L’eczéma est une maladie qui va parfois jusqu’à empêcher de sortir, dormir, manger ce que l’on veut, faire du sport, se parfumer, etc. Et lorsque l’on est atteint de cette maladie complexe et affichante, qui affecte durablement la qualité de vie et l’image de soi, on ne peut pas s’empêcher de se gratter ou d’y penser. Autant d’aspects souvent méconnus et incompris de l’entourage, qui ne perçoit pas toujours la réalité physique et psychologique de cette maladie inflammatoire. Aussi l’Association française de l’eczéma (AFE) a-t-elle lancé mi-avril une campagne qui vise à sensibiliser à toutes les contraintes, les renoncements, les désirs contrariés auxquels les patients sont confrontés dans leur vie quotidienne. Elle mettra plus particulièrement en lumière les fardeaux de l’eczéma lors de la 12e journée nationale de l’eczéma le 6 juin.
Risque suicidaire
En forte croissance dans les pays industrialisés, cette pathologie cutanée, qui peut prendre des formes cliniques variées, affecte en France 2,5 millions d’adultes de plus de 15 ans, 850 000 enfants de 6 à 11 ans, et 700 000 enfants de 12 à 17 ans. Ses conséquences sont nombreuses, à tout âge, et dans tous les domaines : elle perturbe le sommeil de plus d’un patient adulte sur 2 plus de 5 nuits par semaine, de 30% des adolescents et de 22 % des enfants. Elle gêne la vie sexuelle de 70 % des patients. Par ailleurs, le risque dépressif concerne 40 % des femmes atteintes d’eczéma atopique et 30 % des hommes. Plus d’un tiers des enfants et des adolescents déclarent s’être sentis tristes en raison de leur eczéma au cours des sept derniers jours. De fait, selon des chiffres publiés par l’AFE en février 2026, l’eczéma atopique accroit le risque de pensées suicidaires : 40 % des adultes déclarent en avoir déjà eues versus 9,6 % pour la population témoin. Parmi les facteurs associés à un risque suicidaire accru, arrivent en tête la sévérité de la maladie et les sensations de brûlures cutanées. S’agissant des répercussions sur la vie professionnelle, 17 % des patients disent avoir déjà été victimes de discriminations à l’embauche en raison de leur eczéma, quand 15 % des enfants atopiques rapportent subir des moqueries à l’école au moins une fois par semaine.
Composer au quotidien
A l’occasion de la journée nationale du 6 juin, des conférences-débats gratuites et ouvertes aux patients, aux proches, mais aussi aux professionnels de santé, auront lieu à Paris et à Lyon, et des ateliers seront organisés à Saint Martin d’Uriage. Animés par des dermatologues, des psychologues, des patients-experts, les échanges porteront notamment sur la santé mentale, en abordant la question de l’impact de la maladie sur le psychisme, la façon d’en parler aux autres, ou la construction d’une bonne image de soi. Mais d’autres aspects tels que la conciliation avec la vie de famille, la pratique du sport, le choix des vêtements ou du maquillage, ainsi que les traitements actuels et à venir seront également traités.

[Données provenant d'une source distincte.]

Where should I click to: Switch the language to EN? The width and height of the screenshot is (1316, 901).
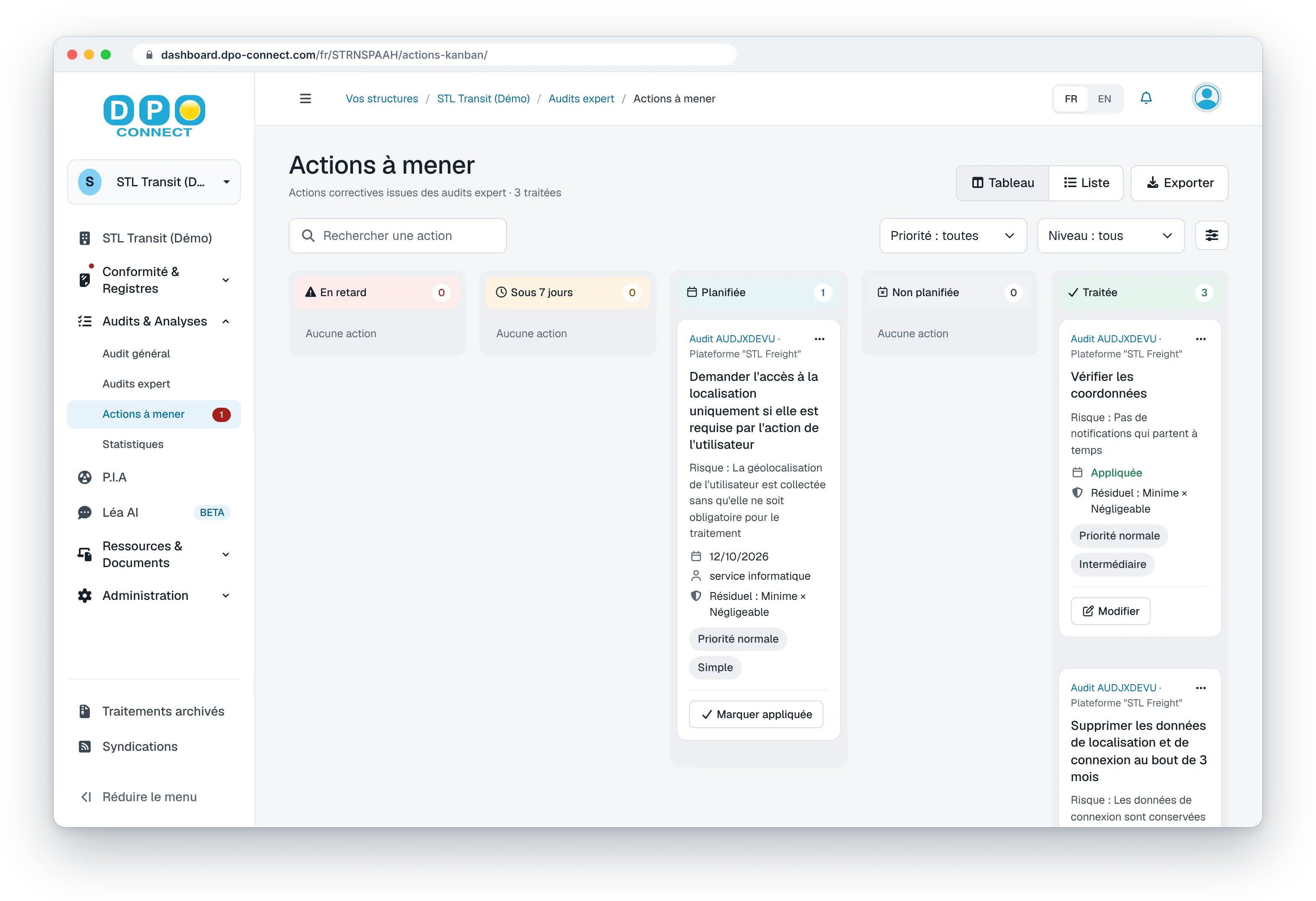1104,99
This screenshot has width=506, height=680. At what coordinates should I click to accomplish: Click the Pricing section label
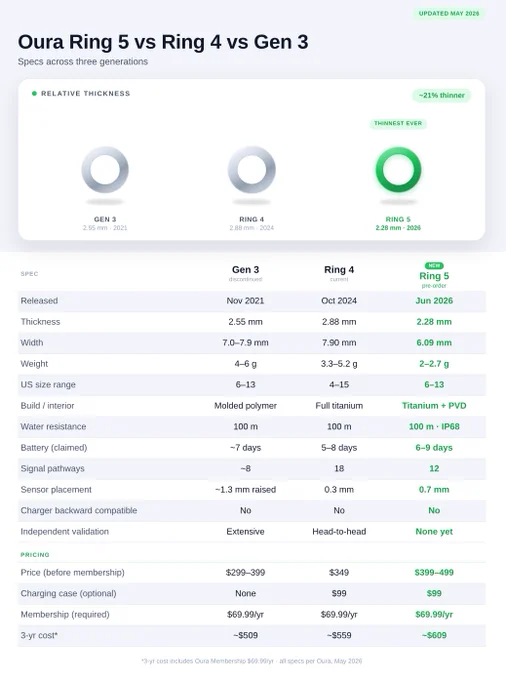35,555
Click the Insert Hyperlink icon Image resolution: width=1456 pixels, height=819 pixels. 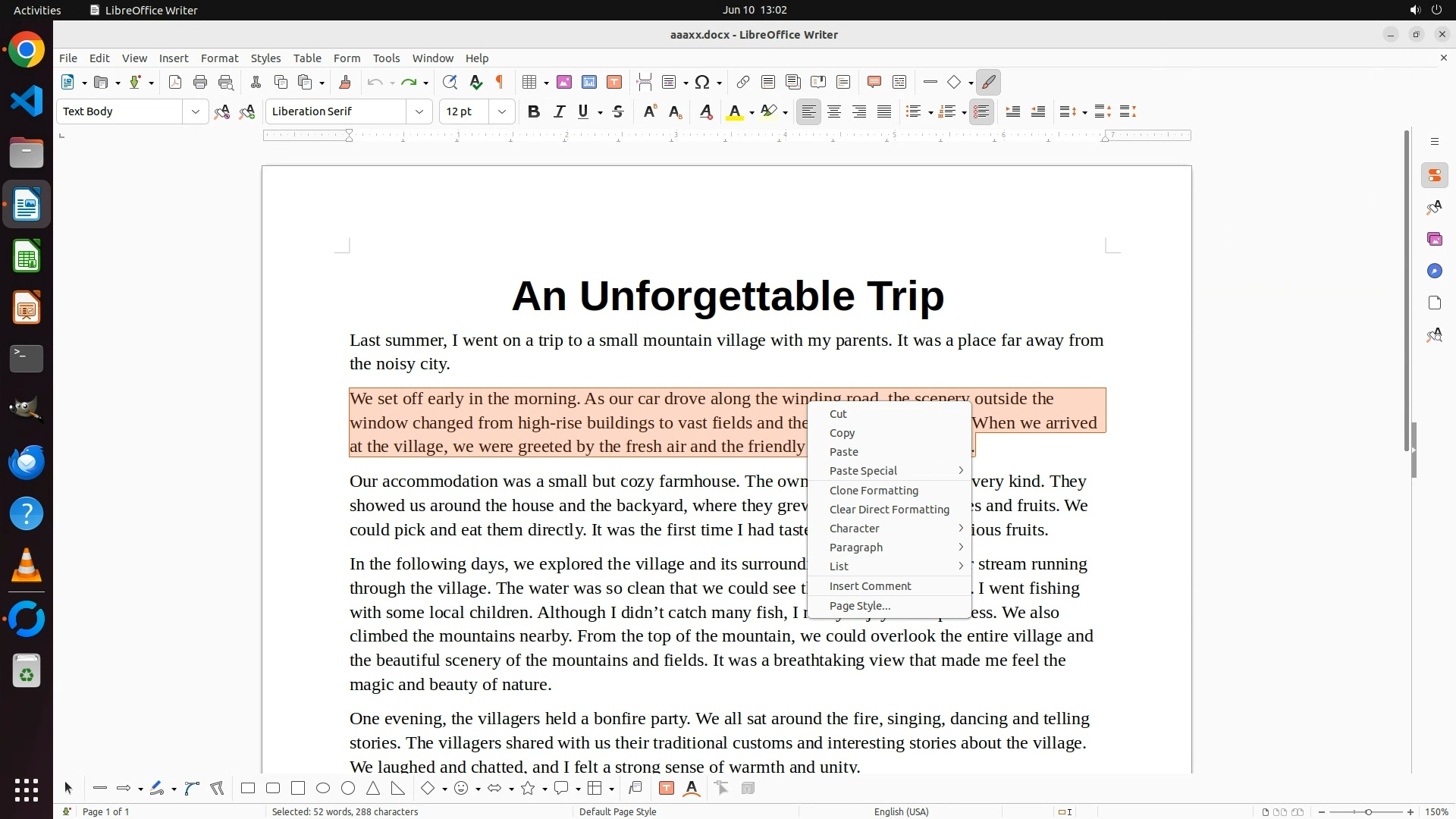(x=743, y=83)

L’ensemble des animations auront lieu le samedi 6 juin en divers endroits : à Paris de 9h15 à 15h30, au Cyclone le studio, 16-18 rue Vulpian, Paris 13e ; à Lyon de 13 à 17h, à la faculté de médecine Lyon sud, 165 chemin du grand Revoyet, à Pierre-Bénite (Rhône). L’accès se fait sur inscription sur le site associationeczema.fr. Une retransmission en ligne, sur inscription également, des échanges de la matinée se déroulant à Paris, est prévue. Des ateliers se dérouleront également à Saint-Martin-d’Uriage (Isère), au centre thermal d’Uriage, sur inscription.